Sri Lanka's former president said she fears for her safety because the government's secret services are conducting constant surveillance on her - an allegation the government rejected yesterday.
Chandrika Kumaratunga was president from 1994 to 2005 but has been sidelined from politics since being succeeded by President Mahinda Rajapaksa.
Recently, she has been outspoken on alleged rights violations in the country and ill-treatment against her. Her allegations of government surveillance come amid speculation she is considering returning to politics by contesting the presidency.
In a letter dated March 5 to the current president, Kumaratunga said her phone calls, e-mails and her two residences were under constant surveillance.
She also said her friends were interrogated by secret service officials after they visited her.

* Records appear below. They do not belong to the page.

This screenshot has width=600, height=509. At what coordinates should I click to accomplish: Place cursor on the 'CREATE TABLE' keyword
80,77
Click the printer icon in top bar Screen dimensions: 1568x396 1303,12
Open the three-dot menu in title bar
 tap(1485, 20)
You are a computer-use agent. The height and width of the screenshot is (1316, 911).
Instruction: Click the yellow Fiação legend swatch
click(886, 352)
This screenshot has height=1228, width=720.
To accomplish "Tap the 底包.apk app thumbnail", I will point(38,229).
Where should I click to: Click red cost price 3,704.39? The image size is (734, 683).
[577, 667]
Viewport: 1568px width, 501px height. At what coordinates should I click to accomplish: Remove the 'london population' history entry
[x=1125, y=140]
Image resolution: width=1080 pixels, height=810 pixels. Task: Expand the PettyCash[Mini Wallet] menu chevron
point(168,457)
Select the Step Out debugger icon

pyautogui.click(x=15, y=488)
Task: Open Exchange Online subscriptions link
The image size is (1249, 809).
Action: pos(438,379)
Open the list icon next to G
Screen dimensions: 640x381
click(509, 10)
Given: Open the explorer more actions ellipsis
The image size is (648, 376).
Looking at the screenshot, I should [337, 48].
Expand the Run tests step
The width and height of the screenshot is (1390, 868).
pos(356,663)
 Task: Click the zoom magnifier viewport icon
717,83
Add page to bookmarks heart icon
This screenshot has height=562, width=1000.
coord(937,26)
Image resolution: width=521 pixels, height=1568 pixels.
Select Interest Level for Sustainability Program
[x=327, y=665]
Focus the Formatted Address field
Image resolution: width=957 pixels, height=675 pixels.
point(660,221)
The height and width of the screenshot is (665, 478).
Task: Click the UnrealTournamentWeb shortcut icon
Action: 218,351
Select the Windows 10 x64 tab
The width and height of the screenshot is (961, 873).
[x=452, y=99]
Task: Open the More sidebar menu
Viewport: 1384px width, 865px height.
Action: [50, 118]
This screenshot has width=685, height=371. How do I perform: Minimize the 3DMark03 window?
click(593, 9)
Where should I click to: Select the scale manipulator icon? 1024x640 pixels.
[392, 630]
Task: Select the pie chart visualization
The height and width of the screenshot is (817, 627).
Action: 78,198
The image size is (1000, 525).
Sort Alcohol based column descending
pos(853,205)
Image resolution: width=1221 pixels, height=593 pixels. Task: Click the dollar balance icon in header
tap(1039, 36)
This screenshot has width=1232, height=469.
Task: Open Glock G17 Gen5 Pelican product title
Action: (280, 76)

She said Rajapaksa's government violated her privacy and caused her harassment.
Kumaratunga claimed secret service officers also interrogated the management of hotels after she visited them and have kept a 24-hour surveillance on another hotel where she stayed with foreign friends. Her hosts are also subjected to harassment by officers after she visits them.
She wrote: "This amounts to a calculated strategy of your Government to … cause severe mental and emotional stress to me, while intimidating my friends and associates". She added she has "serious reasons to be concerned about my safety".
The president's office responded that there wasn't "even a shred of proof to justify such charges of a serious nature".
Presidential secretary Lalith Weeratunga said in a reply posted on the office's website: "What is set out is seen as a litany of generalities, marked for being vague and unauthenticated." Rajapaksa assured Kumaratunga that no surveillance was being conducted on her phone calls, e-mails and residences. The reply also alleged Kumaratunga's letter was intended to synchronise with the "wholly unfair allegations" being lodged in the UN.
The Sri Lankan government is facing criticism for human rights violations and resisting calls to probe alleged war crimes.
The United States is sponsoring a third resolution at the UN Human Rights Council calling for an international investigation of alleged war crimes if Sri Lanka fails to conduct one of its own and to end post-war human rights violations and abuses.